"""

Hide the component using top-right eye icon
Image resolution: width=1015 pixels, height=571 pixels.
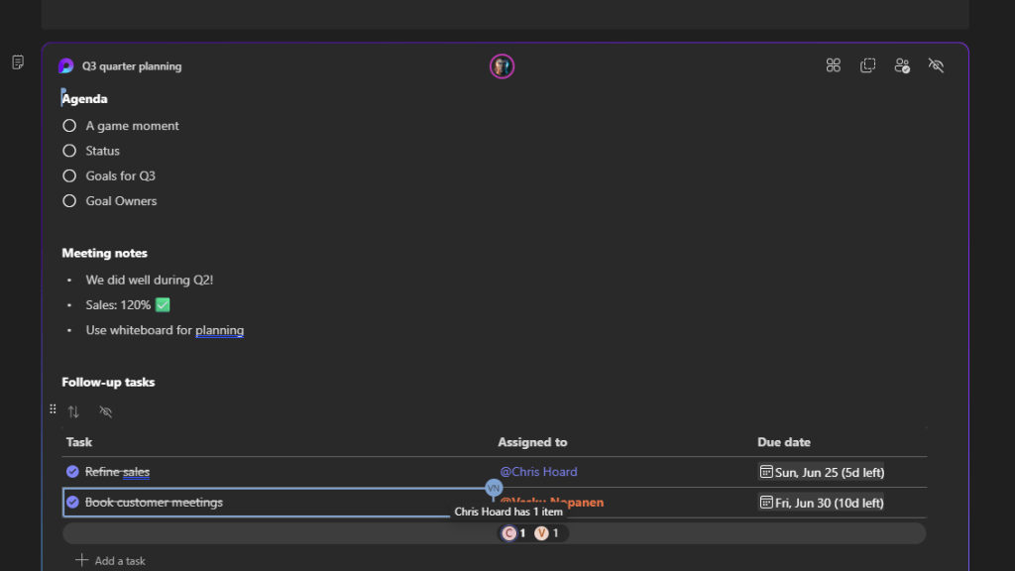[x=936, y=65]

"""
"""

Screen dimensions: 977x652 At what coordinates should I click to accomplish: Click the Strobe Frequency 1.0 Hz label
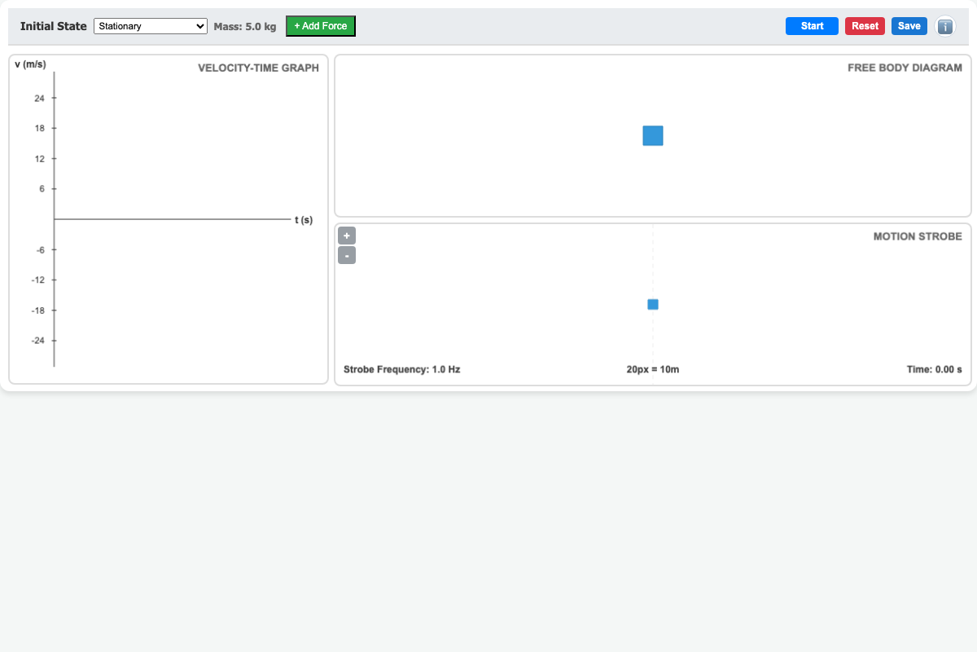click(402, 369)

"""
"""

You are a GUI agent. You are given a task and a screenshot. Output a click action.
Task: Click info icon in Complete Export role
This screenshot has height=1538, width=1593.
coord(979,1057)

"""

## What the task asks
In the lines above, spot each one that contains the word "icon" and copy it.

## Response to the task
Hide the component using top-right eye icon
Task: Click info icon in Complete Export role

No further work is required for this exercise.